Após a morte da mulher, uma das filhas de Sanumá, de 16 anos, com a primeira esposa, foi levada para se prostituir em um acampamento garimpeiro localizado próximo a Aracaçá.

As entrevistas apontam que a adolescente era estuprada e, por vezes, obrigada a manter relações sexuais com mais de uma pessoa ao mesmo tempo.

Ainda nesse período, K. tinha perdido um bebê, que morreu por traumatismo intracraniano. A morte de uma criança da mesma faixa etária está registrada na lista de óbitos oficiais em 2019.

De acordo com os relatos, por conta dos abusos, a adolescente sofreu de uma deficiência física permanente depois de um acidente. Ela acabou engravidando de um dos garimpeiros conhecido como “Pastor” e o bebê foi levado para a cidade.

Logo depois, a adolescente se suicidou. A morte dela também confere com o registro de óbitos do ano de 2021.

“A sequência de tragédias que marcaram a família de C. demonstram que na aldeia de Aracaçá, há casos generalizados de abusos e violência. A vulnerabilidade das pessoas da comunidade é tamanha que é bastante provável que episódios assim se repitam cotidianamente”, pontuou a nota.
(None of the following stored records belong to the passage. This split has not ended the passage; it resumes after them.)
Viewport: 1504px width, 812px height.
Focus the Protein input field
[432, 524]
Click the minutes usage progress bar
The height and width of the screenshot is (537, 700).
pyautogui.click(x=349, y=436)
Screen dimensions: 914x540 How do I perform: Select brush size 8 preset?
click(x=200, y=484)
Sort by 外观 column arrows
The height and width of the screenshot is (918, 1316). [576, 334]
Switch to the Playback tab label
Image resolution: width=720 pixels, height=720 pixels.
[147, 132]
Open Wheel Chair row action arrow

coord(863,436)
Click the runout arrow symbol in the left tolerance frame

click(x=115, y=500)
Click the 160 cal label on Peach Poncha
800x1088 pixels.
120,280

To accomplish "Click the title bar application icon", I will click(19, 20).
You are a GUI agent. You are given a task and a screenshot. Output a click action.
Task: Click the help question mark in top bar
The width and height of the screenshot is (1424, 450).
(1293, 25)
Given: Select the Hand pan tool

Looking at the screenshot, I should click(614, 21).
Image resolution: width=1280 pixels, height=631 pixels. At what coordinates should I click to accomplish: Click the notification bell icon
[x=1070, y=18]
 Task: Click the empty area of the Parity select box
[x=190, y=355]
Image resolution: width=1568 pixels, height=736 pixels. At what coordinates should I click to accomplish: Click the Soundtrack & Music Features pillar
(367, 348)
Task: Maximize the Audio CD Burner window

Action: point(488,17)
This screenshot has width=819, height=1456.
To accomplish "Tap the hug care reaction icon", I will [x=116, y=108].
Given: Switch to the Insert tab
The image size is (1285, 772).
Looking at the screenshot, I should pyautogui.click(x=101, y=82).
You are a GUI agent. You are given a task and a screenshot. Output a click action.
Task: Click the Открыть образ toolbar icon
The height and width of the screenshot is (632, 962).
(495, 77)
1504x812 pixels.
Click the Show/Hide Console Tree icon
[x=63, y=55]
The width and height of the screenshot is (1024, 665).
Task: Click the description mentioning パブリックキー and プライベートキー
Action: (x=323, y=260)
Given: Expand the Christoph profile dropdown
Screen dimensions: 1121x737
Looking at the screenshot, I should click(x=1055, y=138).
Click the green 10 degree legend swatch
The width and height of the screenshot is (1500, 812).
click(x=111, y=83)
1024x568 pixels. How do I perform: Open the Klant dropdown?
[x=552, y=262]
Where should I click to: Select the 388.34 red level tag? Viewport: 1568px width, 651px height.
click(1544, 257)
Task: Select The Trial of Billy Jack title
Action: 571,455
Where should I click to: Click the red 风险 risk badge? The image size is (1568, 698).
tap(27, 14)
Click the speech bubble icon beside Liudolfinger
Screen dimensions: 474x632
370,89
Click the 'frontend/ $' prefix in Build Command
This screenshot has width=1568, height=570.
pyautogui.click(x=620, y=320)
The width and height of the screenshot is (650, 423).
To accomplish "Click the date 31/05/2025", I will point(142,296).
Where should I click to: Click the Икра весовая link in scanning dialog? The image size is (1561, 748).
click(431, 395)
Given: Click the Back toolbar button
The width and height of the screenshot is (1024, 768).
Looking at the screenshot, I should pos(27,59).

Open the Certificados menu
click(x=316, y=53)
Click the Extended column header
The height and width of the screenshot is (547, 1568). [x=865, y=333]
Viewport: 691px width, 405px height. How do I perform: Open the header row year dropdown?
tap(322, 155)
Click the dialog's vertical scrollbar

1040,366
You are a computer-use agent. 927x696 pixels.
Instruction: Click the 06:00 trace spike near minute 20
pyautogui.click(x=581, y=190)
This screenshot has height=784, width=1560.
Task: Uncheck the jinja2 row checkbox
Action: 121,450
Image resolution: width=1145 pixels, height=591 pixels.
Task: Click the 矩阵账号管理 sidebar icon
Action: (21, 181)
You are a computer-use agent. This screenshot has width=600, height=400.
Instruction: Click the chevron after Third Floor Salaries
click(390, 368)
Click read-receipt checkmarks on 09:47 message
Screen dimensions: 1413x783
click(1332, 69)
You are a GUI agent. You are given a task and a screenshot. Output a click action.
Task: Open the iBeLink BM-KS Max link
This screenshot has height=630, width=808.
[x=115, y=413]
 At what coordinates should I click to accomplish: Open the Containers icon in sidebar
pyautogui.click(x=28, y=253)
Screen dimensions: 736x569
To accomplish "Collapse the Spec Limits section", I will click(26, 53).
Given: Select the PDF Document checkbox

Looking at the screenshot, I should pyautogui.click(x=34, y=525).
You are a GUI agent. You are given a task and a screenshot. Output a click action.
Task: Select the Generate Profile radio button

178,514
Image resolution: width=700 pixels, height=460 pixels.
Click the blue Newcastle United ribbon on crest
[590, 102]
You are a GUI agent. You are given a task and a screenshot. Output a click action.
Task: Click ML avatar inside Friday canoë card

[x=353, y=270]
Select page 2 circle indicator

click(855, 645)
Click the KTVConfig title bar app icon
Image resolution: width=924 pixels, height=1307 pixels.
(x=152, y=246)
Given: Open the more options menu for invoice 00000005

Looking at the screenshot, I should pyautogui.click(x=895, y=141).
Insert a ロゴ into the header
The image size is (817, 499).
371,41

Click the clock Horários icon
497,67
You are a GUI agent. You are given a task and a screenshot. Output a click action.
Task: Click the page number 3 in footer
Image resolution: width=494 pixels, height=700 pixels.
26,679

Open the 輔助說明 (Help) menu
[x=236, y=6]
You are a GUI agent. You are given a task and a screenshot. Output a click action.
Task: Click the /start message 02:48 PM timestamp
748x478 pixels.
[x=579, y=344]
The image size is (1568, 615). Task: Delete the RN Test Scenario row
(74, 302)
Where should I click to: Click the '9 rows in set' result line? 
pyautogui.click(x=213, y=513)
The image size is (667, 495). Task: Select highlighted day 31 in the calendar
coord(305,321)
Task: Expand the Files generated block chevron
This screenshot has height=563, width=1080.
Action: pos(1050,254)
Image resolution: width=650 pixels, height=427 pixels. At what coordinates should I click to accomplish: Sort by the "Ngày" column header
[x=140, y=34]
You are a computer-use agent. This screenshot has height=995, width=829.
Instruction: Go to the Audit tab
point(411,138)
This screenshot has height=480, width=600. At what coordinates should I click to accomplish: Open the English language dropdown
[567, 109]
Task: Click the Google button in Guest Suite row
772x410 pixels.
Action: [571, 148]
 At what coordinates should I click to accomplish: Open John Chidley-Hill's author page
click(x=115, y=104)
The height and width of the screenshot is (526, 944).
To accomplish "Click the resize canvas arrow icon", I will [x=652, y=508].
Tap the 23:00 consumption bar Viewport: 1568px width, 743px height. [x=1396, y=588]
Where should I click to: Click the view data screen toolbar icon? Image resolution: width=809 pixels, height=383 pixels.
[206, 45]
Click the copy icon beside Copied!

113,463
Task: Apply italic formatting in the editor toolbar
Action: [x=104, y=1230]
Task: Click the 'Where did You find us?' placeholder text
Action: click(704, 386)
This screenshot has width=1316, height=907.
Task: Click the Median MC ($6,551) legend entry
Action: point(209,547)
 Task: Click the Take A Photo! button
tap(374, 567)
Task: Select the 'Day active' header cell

Diante do exposto, a Hutukara pediu para que seja realizada uma investigação mais aprofundada do histórico de violências vividas pelos indígenas em Aracaçá por consequência do garimpo ilegal na Terra Indígena Yanomami.

Tradição

No documento, a associação destacou ainda que na tradição cultural Yanomami, o corpo e os pertences dos mortos são todos incinerados.

Desse modo, ocorrido o assassinato, é provável que os restos mortais da vítima sejam impossíveis de localizar a não ser a partir das cinzas. Por isso, em casos de denúncias é fundamental a coleta de relatos e a busca por testemunhas da comunidade.

“Em todo o território, o garimpo invade nossas terras, destrói nosso modo de vida, nossas roças, e gera fome e violência. Nossas mulheres e crianças estão sendo violentadas recorrentemente em diversas regiões assoladas pelo garimpo. Nossas famílias estão adoecendo e morrendo de doenças facilmente tratáveis. Nossos jovens estão morrendo da violência das armas de fogo trazida pelos garimpeiros”, afirmou a Hutukara.

Entenda

O presidente do Conselho Distrital de Saúde Indígena Yanomami e Yek’wana (Condisi-YY), Júnior Hekurari, relatou em vídeo sobre um ataque realizado por garimpeiros na comunidade Aracaçá no dia 25 de abril.

Na ocasião, os invasores teriam estuprado e assassinado uma adolescente de 12 anos. Além disso, há uma criança de 4 anos desaparecida. Conforme a denúncia, a criança e a mãe foram alvos de uma tentativa de sequestro. A mulher conseguiu se salvar, mas a criança caiu do barco no Rio Uraricoera.

Após as denúncias, a comunidade onde ocorreu o ataque foi encontrada totalmente queimada e desabitada.

A Polícia Federal constatou a situação após ir até o local com o apoio do Ministério Público Federal (MPF), Funai, Exército, Força Aérea e Secretaria Especial de Saúde Indígena (Sesai) para apurar a denúncia.

O caso gerou uma repercussão nacional, onde a internet se mobilizou e subiu a hashtag #CadêOsYanomami.

Contudo, no último dia 5, o líder indígena Júnior Hekurari confirmou ao Roraima em Tempo que os indígenas da comunidade foram encontrados longe de Aracaçá, perto de outro acampamento garimpeiro.

Nessa sexta-feira (6), o delegado da Polícia Federal (PF) Daniel Pinheiro Leite Pessoa Ramos, responsável pela investigação da denúncia sobre o estupro e morte da adolescente, afirmou não haver indícios de violência recente na comunidade Aracaçá.

Investigação

As investigações da denúncia devem seguir o protocolo e continuar por 30 dias, segundo Ramos. Ele afirma que não houve relato de moradores sobre violência, como estupros ou mortes de indígenas.

Sobre as buscas pelo corpo de uma criança de colo, que os Yanomami afirmam ter caído no rio, a PF disse não ter chegado a fazer buscas “por conta de onde veio o surgimento” da informação.

Dois dias após as denúncias, a PF já havia afirmado que não havia indícios sobre o ataque. No entanto, durante uma coletiva que ocorreu nesta sexta (6), o delegado Ramos afirmou que em sobrevoo no dia 27, já tinham avistado uma maloca queimada.